Le texte qui suit est asexué et intemporel. Le genre féminin utilisé est de pure forme . Il suffit de remplacer "elle" par "il", "féminité" par "ego" , "bottes" par "santiag" et enfin "Bartolomée Diaz" par "Amalia Rodrigues" ,le tout accompagné d'un petit effort de syntaxe pour le mettre au masculin.
Toute ressemblance avec des caractères et des personnages existants ayant ou devant exister est bien sur totalement fortuite !
La méchanceté...
Elle est belle, élégante... mais conne , d'une bêtise ordinaire qui lui sert de savoir-vivre.
Dans l'incapacité viscérale d'assumer ses envies, elle se cache, menant double vie, multipliant les identités pour trouver son compte dans l'assouvissement de petits destins lubriques et dérisoires.

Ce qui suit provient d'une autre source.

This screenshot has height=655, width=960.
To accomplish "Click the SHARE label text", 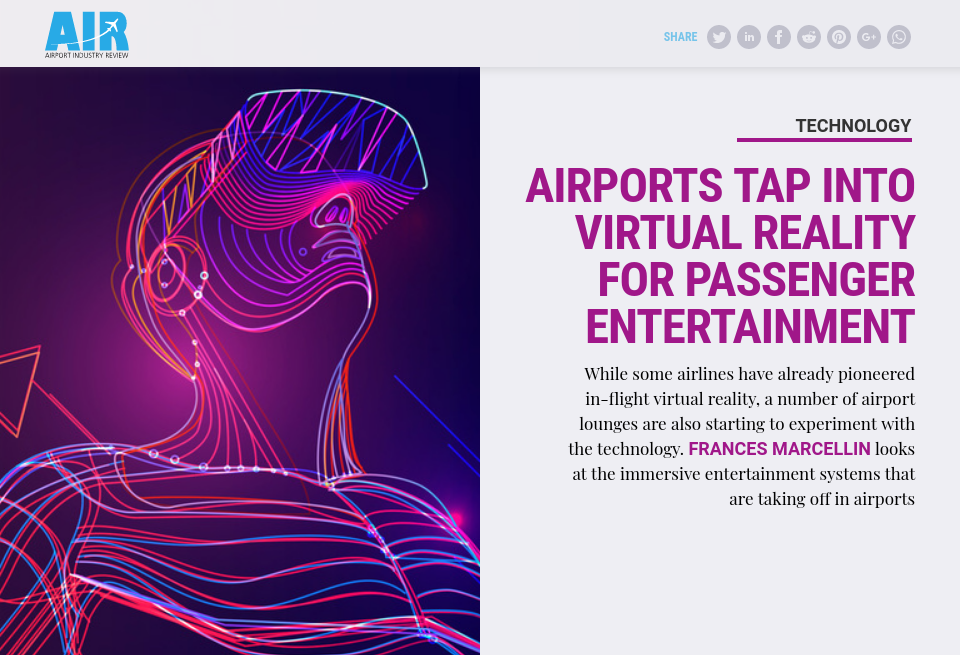I will (680, 37).
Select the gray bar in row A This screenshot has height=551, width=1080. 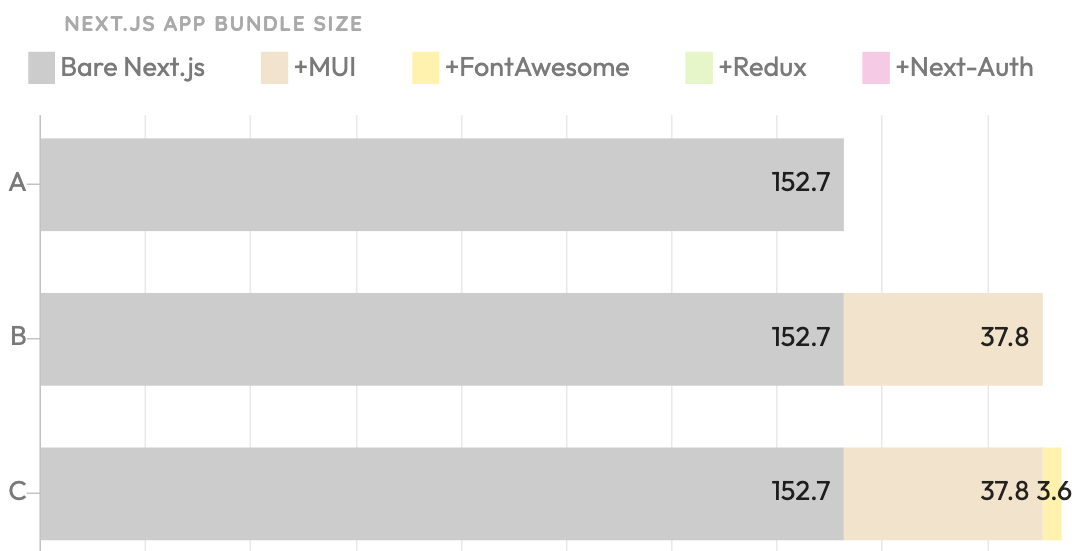(x=442, y=185)
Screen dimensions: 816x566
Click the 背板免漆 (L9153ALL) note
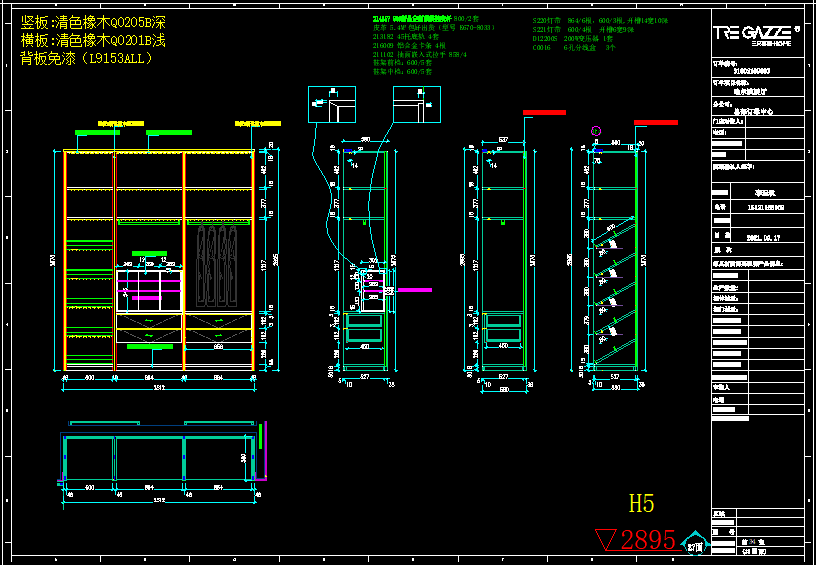click(86, 59)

Elle est capable, dans l'anonymat sulfureux d'un stupre débridé, de s'étendre, ouverte, sur le bureau d'un homme, comme la catin qu'elle est, au fond.

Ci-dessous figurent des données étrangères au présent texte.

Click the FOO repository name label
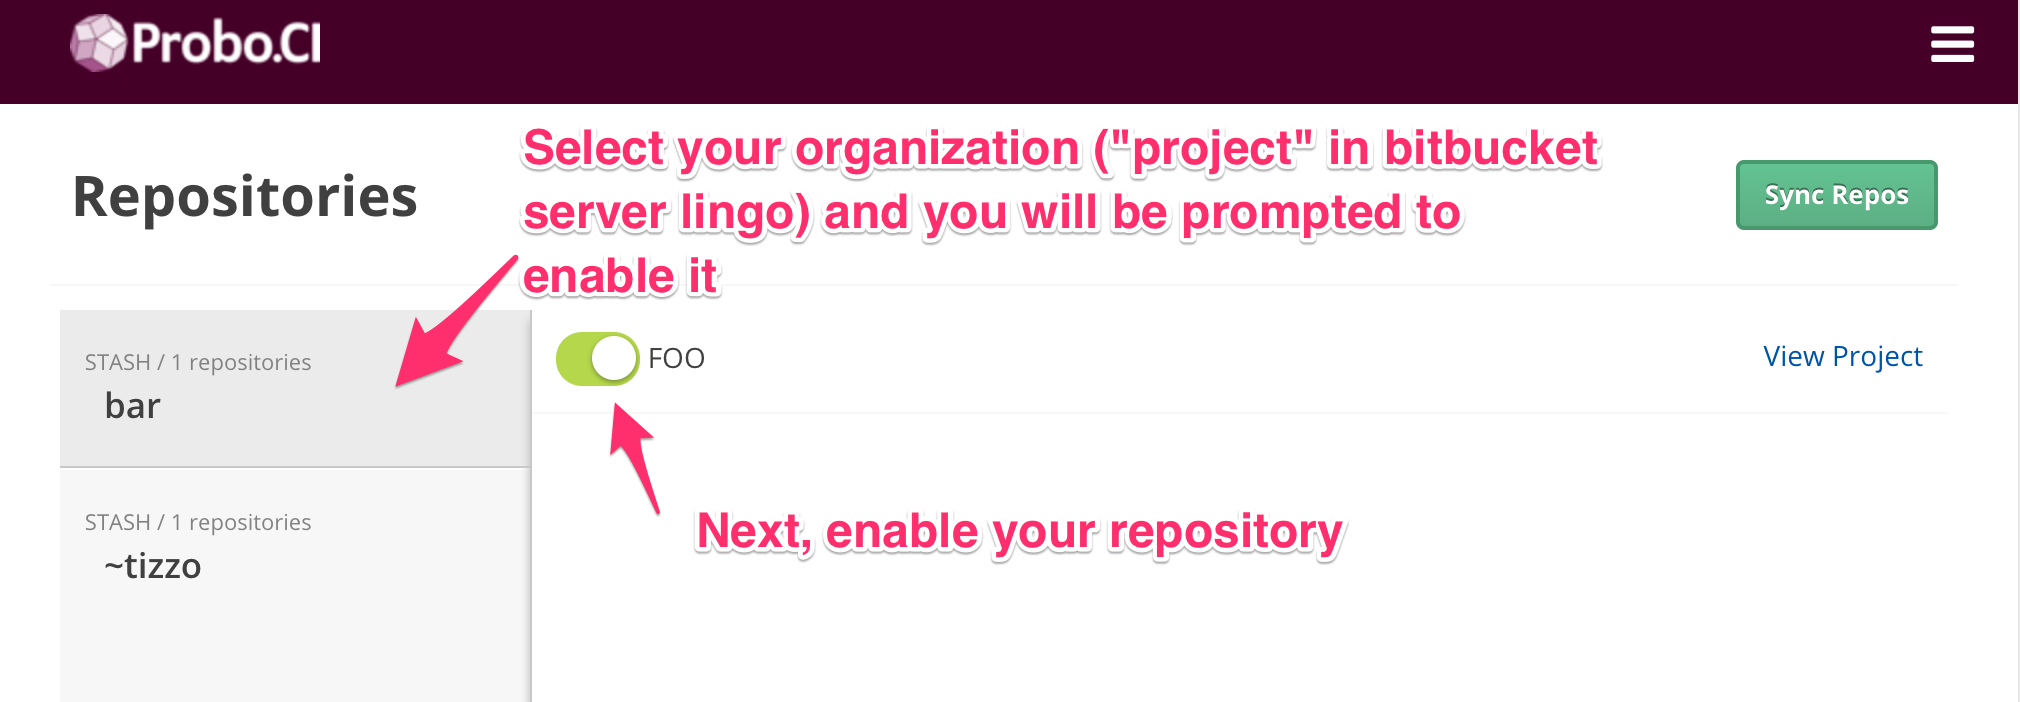Screen dimensions: 2020x702 coord(676,358)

Sitôt passés ces moments pendant lesquels son esprit fonctionne enfin naturellement, elle file retrouver sa cour de jocrisses.
Elle n'a jamais mieux que ça, sa niaiserie acide ne lui permettant pas de faire illusion plus d'une paire d'heures devant une assemblée normale.
Malgré ses allures de gamine, elle n'a rien d'angélique.
Elle croit disposer d'une intelligence unique, alors qu'elle ne se rend même pas compte qu'elle ne dispose que d'une machine à ragots.
Elle aime rire volontiers, mais du rire gras d'une meneuse de revue du carreau du temple.
Elle adore les bottes !
Remarquable signe d'une personnalité 'amazonique' ? Non !
C'est seulement pour baliser l'estuaire d'une féminité au rabais.
Elle se mêle de tout !
Bien sûr de tout ce qu'elle n'a pas !
Son 'moi' est tellement aride, qu'elle a besoin, à tous les instants, de se tâter le pouls pour s'assurer qu'elle existe.
Parfois, angoissée, elle ne le trouve pas, mais c'est simplement qu'elle se tâte au mauvais endroit.
Autour d'elle gravitent, chaotiques, des astéroïdes secs et des géantes gazeuses, toujours nulles et souvent alcoolisées.
Il lui arrive, à son corps défendant, d'attirer un astre égaré, qui met quelques révolutions à se rendre compte qu'il s'est trompé, tel Bartolomé Diaz, d'amas stellaire, et qui ne manquera pas de s'éjecter sans autre forme de procès.
Mais il y a dans ses parages glauques, des silhouettes qui avancent, aimables ou serviles, ignorant la dague, souillée du sang des autres.
Là où la biologie achoppe, elle a réussi ses clones hybrides, conçus à part égale de Judas et de Ponce Pilate.
Le futur n'est pour elle qu'un présent d'occasions.
Mais elle se concentrera, comme toute mixture, jusqu'à devenir suffisamment instable pour se vaporiser dans une grande bouffée puante.
Les nitrates retombés, engraisseront alors le potager de l'humanité qui produira d'extraordinaires courges qui lui ressembleront.